┌──
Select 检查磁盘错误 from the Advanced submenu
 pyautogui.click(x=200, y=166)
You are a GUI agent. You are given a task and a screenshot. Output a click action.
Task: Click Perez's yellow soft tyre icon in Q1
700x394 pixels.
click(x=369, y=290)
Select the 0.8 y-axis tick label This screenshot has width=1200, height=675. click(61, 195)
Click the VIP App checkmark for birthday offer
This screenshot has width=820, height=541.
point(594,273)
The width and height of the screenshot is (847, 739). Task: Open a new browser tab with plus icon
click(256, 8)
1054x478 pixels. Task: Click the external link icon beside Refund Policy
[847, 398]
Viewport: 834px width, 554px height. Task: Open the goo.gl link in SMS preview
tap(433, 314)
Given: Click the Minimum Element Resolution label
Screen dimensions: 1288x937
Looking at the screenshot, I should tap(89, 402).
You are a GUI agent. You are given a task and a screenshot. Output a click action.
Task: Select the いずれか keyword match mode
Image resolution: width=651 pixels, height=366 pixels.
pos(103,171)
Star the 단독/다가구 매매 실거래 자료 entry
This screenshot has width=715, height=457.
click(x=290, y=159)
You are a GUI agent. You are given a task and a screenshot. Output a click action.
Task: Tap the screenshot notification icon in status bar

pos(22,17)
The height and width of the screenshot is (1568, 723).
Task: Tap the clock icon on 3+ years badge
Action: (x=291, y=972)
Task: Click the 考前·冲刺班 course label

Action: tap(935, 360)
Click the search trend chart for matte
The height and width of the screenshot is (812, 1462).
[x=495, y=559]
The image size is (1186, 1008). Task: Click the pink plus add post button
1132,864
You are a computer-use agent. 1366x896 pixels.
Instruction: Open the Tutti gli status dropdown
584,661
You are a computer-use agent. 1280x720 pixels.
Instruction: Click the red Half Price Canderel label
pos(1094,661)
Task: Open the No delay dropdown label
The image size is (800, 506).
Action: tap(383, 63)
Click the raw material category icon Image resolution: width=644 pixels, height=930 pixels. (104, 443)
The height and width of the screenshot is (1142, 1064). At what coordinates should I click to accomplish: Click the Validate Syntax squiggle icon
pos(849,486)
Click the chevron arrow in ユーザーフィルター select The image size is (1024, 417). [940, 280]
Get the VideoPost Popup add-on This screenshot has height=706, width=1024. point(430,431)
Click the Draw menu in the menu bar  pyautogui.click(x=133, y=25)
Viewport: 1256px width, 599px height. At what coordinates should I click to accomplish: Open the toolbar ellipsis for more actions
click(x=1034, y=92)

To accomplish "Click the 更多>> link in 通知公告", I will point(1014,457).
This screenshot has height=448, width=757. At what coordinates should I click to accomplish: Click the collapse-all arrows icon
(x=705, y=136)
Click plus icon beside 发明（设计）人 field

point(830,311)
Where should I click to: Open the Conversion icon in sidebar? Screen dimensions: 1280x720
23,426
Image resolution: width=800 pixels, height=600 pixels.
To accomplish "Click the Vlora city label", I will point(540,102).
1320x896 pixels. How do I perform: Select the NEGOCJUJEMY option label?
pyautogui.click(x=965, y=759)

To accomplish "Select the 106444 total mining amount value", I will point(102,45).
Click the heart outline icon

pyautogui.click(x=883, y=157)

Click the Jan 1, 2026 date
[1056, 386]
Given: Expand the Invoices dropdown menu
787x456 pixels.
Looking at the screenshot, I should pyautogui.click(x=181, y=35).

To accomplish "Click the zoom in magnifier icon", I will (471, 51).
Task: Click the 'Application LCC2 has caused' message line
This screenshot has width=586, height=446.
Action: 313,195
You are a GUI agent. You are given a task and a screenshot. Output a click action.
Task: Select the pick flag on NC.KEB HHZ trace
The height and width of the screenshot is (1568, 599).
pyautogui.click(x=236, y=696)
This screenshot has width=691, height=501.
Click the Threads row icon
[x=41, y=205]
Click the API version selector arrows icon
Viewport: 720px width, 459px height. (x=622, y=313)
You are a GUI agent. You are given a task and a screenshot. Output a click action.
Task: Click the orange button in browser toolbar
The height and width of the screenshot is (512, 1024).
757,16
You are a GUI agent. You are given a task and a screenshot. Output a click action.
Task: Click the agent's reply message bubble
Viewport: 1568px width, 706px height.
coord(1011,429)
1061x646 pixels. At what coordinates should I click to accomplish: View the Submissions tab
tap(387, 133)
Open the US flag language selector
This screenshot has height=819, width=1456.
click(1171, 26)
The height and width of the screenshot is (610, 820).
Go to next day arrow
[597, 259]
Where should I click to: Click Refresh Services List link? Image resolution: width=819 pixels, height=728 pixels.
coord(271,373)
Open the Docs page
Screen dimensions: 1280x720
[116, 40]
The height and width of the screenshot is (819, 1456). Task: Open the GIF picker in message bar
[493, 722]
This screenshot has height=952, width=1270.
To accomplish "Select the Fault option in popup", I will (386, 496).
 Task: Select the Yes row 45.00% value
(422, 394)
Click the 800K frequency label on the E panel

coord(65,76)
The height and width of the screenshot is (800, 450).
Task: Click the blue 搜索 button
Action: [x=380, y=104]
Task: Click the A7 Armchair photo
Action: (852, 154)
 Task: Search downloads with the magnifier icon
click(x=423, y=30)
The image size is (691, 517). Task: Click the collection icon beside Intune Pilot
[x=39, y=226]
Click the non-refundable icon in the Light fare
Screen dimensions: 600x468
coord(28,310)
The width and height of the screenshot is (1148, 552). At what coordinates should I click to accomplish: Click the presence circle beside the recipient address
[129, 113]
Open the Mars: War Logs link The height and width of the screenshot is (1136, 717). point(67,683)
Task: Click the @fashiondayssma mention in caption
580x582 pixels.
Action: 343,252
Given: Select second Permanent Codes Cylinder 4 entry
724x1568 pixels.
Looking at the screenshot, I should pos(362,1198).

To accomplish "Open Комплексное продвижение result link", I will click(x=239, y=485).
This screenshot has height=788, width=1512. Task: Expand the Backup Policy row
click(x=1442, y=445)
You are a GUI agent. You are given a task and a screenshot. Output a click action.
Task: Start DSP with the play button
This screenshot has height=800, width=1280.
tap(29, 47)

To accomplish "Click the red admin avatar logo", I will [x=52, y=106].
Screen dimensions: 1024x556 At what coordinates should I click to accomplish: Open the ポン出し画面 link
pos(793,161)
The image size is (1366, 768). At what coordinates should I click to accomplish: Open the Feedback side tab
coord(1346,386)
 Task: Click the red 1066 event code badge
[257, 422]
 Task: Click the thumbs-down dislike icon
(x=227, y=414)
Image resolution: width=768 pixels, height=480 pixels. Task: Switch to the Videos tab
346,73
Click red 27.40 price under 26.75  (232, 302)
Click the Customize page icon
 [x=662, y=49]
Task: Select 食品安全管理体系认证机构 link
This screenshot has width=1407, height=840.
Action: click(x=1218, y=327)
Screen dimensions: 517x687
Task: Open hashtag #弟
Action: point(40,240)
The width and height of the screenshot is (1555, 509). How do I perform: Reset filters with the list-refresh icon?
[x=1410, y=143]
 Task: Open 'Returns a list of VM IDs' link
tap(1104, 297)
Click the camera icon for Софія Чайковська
└──
Work task: Using the data above, transcribe the lines that run from the line with "1054x478 pixels. Task: Click" to the line with "Task: Select the いずれか keyword match mode", both ends kept, and output nothing else.

Response:
1054x478 pixels. Task: Click the external link icon beside Refund Policy
[847, 398]
Viewport: 834px width, 554px height. Task: Open the goo.gl link in SMS preview
tap(433, 314)
Given: Click the Minimum Element Resolution label
Screen dimensions: 1288x937
Looking at the screenshot, I should tap(89, 402).
You are a GUI agent. You are given a task and a screenshot. Output a click action.
Task: Select the いずれか keyword match mode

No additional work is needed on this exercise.